Finals week is a stressful time for everyone. If you can escape from the library for a few moments during the week, here are some great ways to relieve your testing anxiety or at least have a change of scenery.
While both occur weekly throughout the year, finals week is a great time to try out free yoga courtesy of the Washington Park Arts Incubator or Rockefeller Chapel. The Arts Incubator hosts beginners’ yoga every Thursday and Friday, and there is restorative yoga in Rockefeller every Tuesday evening. No experience is necessary, but bring your own mat if you have one.
Every Thursday and Friday, Washington Park Arts Incubator, 5:30–6 p.m. 9–10 a.m., free
Every Tuesday, Rockefeller Chapel, 5:30 and 6:45 p.m., free for students
This quarter, various local museums and arts spaces will again be hosting the Study at the... series leading up to finals week. Starting the Thursday of reading period and going until Sunday, students can study in the exhibits free of charge. Snacks and coffee will also be provided.

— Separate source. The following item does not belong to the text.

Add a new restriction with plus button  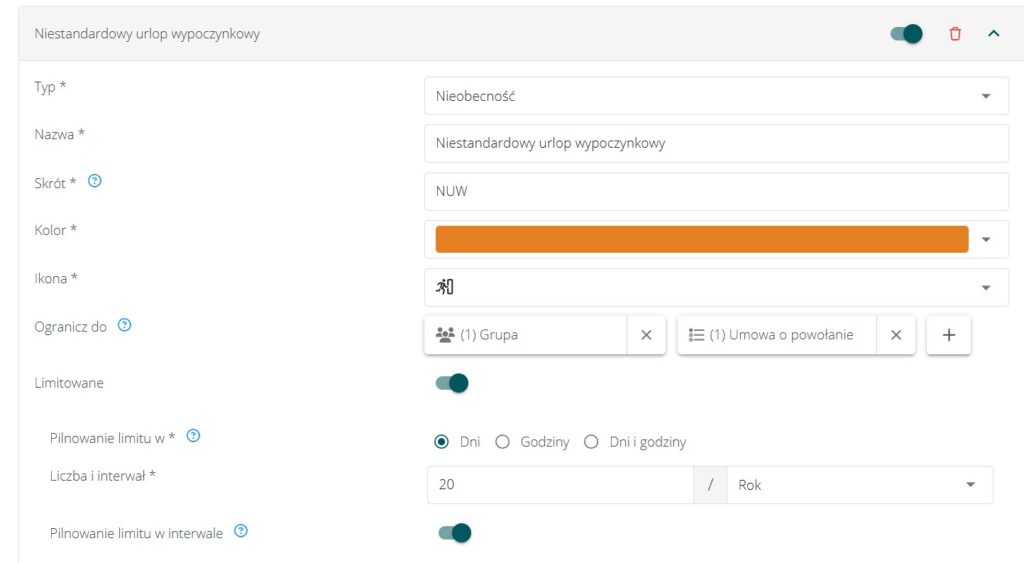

Thursday, March 12, Rockefeller Chapel, noon to 5 p.m., free
Thursday, March 12, Smart Museum, 9 p.m. to midnight, free
Friday, March 13, Logan Arts Center, 9 p.m. to midnight, free
Saturday, March 14, Washington Park Arts Incubator, noon to 4 p.m., free
Sunday, March 15, Oriental Institute, 7 p.m. to midnight, free
Celebrate the beginning of reading period with a serving of pop-culture feminism. Noah Berlatsky, editor of comics and culture blog The Hooded Utilitarian, will be coming to the Seminary Co-Op for a reading and discussion of his newly released book Wonder Woman: Bondage and Feminism in the Marston/Peter Comics, 1941–1948. The book seems to be equal parts lively historical retelling and analytic discourse. It tells the true tale of the creation of the Wonder Woman comics and explores its implications. For starters, many don’t know that Wonder Woman’s creator was an avid feminist as well as a polygamist, a psychologist, and the creator of the lie detector. Berlatsky uncovers more amusing facts as part of the larger story. He argues that the comic was far ahead of its time in creating a world where strong independent females, cross-dressing, and even kink are not out of place. This book and talk promise to be a proper adventure. RSVP on the Seminary Co-Op’s website to make sure you don’t miss it.
Wednesday, March 11, Seminary Co-Op, 6:30 p.m., free
Probably the favorite holiday of your high school math teacher, this Saturday is an extra special Pi Day. The holiday, traditionally held on 3/14 to celebrate the mathematical constant 3.1415926535…, is especially important this year because at 9:26 a.m. the date and time will represent pi perfectly to eight decimal places. WBEZ Chicago, Chicago’s National Public Radio affiliate, is throwing a Pi Day bash at the Adler Planetarium to celebrate the event, complete with lectures on Einstein, the significance of the mathematical constant, and of course, edible pies. There is a daytime event free with admission to the planetarium followed by a 21+ event in the evening for an extra $25.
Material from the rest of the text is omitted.